I've read this question about something similar but it didn't quite solve my problem.

I have an application where I'm required to use data from an API. Problem is there are performance and technical limitations to doing this. The performance limitations are obvious. The technical limitations lie in the fact that the API does not support some of the more granular queries I need to make.

I decided to use MySQL as a queryable cache.

Since the data I needed to retrieve from the API did not change very often, I settled on refreshing the cache once a day, so I didn't need any complicated mapper that checked if we had the data in the cache and if not fell back to the API. That was my first design, but I realized that wasn't very practical when the API couldn't support most of the queries I needed to make anyway.
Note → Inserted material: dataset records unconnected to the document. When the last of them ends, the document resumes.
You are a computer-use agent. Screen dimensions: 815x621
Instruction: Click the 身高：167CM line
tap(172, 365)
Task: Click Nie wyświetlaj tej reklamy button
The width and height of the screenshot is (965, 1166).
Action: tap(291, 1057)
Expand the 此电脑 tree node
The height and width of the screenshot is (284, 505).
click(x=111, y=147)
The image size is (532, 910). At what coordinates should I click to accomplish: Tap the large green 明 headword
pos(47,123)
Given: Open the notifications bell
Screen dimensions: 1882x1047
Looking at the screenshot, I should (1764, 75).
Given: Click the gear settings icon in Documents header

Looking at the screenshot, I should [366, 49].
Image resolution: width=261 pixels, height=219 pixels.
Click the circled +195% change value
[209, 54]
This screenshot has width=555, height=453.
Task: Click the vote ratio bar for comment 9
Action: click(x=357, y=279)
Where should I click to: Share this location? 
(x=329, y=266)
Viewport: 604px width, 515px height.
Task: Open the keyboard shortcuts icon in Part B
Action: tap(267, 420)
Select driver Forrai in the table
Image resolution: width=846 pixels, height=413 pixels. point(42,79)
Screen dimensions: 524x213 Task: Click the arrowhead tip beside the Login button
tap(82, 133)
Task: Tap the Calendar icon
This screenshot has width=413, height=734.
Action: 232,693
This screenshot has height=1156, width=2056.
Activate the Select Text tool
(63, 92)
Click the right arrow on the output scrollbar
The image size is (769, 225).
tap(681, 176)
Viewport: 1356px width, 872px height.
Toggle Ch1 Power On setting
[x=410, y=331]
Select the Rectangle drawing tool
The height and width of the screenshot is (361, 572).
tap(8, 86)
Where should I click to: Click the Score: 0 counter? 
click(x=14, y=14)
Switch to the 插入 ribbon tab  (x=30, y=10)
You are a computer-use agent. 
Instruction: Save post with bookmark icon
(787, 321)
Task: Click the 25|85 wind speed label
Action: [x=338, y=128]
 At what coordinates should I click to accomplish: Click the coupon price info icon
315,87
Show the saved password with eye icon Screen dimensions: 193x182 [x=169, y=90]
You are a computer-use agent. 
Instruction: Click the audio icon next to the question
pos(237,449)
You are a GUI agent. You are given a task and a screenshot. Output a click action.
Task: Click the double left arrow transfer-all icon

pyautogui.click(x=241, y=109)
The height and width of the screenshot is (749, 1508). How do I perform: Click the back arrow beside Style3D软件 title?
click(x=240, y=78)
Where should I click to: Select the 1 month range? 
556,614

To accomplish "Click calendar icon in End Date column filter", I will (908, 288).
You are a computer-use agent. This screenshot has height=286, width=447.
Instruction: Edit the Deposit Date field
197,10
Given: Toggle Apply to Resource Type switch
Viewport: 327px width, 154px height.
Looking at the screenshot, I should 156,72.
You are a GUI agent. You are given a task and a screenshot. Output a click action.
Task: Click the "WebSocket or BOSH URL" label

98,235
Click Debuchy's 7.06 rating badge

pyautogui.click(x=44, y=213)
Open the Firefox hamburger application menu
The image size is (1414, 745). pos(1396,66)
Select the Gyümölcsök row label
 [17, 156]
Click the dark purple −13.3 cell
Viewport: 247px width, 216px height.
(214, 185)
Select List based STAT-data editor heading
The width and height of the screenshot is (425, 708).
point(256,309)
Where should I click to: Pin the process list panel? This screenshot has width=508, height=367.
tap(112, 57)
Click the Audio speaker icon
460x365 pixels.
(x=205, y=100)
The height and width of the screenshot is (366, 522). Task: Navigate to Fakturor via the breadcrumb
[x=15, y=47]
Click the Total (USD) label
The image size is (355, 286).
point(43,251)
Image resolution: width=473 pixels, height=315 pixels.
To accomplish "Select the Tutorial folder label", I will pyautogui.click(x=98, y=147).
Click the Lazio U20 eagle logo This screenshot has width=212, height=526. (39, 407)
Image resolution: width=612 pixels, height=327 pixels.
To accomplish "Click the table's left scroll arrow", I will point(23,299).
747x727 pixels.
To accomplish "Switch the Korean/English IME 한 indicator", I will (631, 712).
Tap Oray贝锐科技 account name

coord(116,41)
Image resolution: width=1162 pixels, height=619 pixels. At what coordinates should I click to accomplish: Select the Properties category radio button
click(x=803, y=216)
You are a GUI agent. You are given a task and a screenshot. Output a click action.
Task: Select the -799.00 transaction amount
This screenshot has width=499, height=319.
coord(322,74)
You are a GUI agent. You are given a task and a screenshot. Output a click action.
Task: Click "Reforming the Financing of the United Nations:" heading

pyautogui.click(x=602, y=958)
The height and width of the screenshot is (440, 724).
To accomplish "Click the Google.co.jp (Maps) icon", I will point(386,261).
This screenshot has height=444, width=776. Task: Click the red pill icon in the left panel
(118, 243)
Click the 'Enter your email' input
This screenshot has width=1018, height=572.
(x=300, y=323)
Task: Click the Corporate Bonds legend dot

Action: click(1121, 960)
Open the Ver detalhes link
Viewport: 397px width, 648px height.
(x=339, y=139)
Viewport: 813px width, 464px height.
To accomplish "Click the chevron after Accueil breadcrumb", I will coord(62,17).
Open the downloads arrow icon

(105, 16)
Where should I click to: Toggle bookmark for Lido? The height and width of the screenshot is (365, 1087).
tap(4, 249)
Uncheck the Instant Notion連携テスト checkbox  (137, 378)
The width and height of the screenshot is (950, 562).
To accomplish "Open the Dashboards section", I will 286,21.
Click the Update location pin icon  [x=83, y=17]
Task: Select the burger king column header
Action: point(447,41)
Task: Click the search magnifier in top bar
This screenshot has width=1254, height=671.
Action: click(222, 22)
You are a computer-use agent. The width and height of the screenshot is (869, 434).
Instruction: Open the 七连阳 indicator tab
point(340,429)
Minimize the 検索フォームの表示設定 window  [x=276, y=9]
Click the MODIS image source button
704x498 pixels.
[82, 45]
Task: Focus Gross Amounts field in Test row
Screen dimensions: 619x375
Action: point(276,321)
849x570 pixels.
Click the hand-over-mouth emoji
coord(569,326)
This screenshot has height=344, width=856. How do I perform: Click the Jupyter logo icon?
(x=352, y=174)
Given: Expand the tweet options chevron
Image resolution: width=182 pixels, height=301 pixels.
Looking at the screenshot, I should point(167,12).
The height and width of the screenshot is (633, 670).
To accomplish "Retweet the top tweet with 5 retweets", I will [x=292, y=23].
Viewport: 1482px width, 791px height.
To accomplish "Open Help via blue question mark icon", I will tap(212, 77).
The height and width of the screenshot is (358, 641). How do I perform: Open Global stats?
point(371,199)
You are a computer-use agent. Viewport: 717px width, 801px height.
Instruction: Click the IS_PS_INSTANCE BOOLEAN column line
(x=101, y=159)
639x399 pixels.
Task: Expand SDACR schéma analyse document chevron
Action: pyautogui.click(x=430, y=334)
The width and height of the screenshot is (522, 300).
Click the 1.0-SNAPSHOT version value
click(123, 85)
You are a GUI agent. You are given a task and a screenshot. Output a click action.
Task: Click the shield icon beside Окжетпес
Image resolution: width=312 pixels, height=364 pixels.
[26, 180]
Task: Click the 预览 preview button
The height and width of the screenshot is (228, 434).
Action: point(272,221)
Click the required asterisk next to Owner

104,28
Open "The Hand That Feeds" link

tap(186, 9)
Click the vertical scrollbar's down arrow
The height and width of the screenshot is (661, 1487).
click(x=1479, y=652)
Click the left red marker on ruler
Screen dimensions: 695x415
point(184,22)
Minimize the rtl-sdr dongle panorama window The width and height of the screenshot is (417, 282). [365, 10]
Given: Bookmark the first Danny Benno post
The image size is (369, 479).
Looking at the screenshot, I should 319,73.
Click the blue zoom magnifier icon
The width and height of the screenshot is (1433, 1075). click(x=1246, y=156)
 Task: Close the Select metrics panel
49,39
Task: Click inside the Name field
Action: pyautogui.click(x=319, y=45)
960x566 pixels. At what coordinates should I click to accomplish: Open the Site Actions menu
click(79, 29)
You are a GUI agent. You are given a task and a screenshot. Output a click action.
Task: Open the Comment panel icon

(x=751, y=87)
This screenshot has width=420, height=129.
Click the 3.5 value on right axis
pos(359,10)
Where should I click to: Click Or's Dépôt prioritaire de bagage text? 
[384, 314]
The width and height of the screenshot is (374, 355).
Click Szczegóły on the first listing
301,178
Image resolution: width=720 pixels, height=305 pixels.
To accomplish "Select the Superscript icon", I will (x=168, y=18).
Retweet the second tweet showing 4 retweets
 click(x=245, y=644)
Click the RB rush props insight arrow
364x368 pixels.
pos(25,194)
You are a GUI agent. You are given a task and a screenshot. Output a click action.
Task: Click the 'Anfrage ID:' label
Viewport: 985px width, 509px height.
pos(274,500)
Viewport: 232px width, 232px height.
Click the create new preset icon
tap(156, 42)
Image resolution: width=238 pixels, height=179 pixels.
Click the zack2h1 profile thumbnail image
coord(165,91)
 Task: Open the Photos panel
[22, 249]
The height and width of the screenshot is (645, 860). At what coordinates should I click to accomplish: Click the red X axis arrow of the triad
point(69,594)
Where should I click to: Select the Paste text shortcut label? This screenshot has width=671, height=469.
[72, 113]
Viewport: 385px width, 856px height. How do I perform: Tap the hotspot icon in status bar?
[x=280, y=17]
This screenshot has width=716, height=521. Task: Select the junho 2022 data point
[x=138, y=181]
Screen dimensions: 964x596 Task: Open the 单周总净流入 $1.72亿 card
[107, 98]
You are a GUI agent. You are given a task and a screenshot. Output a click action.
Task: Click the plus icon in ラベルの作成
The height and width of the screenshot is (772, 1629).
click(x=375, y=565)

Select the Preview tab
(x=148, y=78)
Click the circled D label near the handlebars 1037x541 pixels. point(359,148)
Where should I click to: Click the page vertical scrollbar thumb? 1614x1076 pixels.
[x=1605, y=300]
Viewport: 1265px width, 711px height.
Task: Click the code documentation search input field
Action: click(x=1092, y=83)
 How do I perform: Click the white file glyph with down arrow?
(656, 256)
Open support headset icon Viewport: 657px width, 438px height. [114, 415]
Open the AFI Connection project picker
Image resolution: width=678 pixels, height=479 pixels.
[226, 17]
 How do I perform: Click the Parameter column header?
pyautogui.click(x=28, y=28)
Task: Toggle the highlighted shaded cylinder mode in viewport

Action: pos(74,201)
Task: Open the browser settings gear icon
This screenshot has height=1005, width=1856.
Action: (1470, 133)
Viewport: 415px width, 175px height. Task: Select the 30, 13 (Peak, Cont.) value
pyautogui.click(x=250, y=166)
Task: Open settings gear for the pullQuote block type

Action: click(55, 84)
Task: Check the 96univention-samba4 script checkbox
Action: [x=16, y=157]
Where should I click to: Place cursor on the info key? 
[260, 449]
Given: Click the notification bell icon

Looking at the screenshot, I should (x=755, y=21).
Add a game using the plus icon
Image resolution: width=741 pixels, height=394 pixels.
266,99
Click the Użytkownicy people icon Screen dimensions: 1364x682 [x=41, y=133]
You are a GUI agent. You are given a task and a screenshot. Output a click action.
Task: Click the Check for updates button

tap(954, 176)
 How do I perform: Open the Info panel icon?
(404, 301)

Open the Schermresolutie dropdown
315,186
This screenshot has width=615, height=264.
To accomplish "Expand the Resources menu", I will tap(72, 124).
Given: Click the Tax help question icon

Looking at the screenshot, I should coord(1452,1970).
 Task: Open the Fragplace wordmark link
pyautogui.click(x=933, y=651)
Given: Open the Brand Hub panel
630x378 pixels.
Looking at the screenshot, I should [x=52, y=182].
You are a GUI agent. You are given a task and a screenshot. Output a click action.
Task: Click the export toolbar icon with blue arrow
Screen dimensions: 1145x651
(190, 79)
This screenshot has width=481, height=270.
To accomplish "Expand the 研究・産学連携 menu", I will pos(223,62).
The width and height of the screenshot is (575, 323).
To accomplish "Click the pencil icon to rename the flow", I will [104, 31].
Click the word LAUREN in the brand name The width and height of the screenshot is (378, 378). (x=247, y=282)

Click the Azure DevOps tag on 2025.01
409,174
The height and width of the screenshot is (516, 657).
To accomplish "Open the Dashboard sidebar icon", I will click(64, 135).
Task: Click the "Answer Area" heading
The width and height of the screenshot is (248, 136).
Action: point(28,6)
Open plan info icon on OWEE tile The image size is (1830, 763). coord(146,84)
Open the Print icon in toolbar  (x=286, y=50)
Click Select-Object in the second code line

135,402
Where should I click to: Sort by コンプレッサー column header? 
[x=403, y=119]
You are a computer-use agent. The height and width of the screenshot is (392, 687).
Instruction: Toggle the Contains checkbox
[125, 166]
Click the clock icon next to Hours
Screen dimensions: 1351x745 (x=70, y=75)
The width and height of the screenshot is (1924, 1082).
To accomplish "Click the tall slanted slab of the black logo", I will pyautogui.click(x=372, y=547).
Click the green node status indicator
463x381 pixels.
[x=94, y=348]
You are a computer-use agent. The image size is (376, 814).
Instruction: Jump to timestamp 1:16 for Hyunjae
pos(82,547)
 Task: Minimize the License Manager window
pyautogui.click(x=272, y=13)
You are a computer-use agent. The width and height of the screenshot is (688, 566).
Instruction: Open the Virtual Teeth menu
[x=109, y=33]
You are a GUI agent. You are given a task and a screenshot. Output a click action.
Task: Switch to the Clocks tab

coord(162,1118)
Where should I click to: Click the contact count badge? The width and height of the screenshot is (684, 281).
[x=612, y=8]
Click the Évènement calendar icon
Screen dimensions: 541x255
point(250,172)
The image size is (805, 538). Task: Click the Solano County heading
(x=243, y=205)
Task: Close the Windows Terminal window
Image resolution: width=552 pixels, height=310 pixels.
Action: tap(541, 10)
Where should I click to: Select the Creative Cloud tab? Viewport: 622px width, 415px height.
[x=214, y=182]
Now I have a set of two mappers for every aggregate. One for MySQL and one for the API.

My problem is now how I hide the complexities of persistence from the domain, and the fact that it seems that I need multiple repositories.

Ideally I would have an interface that both mappers adhered to, but as previously disclosed that's not possible.

Is it okay to have multiple repositories, one for each mapper?


Solution

  • Is it okay to have more than one repository for an aggregate in DDD?

    Short answer: yes.

    Longer answer: you won't find any suggestion of multiple repository in the original book by Evans. As he described things, the domain model would have one representation of the aggregate, and the repository abstraction provided consumers with the illusion that the aggregate was stored in an in-memory collection.

    Largely, this makes sense -- you are trying to ensure that writes to data within the aggregate boundary are consistent, so you need a single authority for change.

    But... there's no particular reason that reads need to travel through the same code path as writes. Welcome to the world of . What that gives you immediately is the idea that the in memory representation for reads might need to be optimized differently from the in memory representation used for writes.

    In its more general form, you get the idea that the concept that you are modeling might have different representations for each use case.

    For your case, where it is sometimes appropriate to read from the RDBMS, sometimes from the API, sometimes both, this isn't quite an exact match -- the repository interface hides the implementation details from the consumer, but you still have to bother with the implementation.

    One thing you might look at is your requirements; how fresh does the data need to be in each use case? A constraint that is often relaxed in the CQRS pattern is the idea that the effects of writes are immediately available for reading. The important question to ask would be, if the data hasn't been cached yet, can you simply report "data not available" without hitting the API?

    If so, then use cases that access the cached data need only a single repository implementation.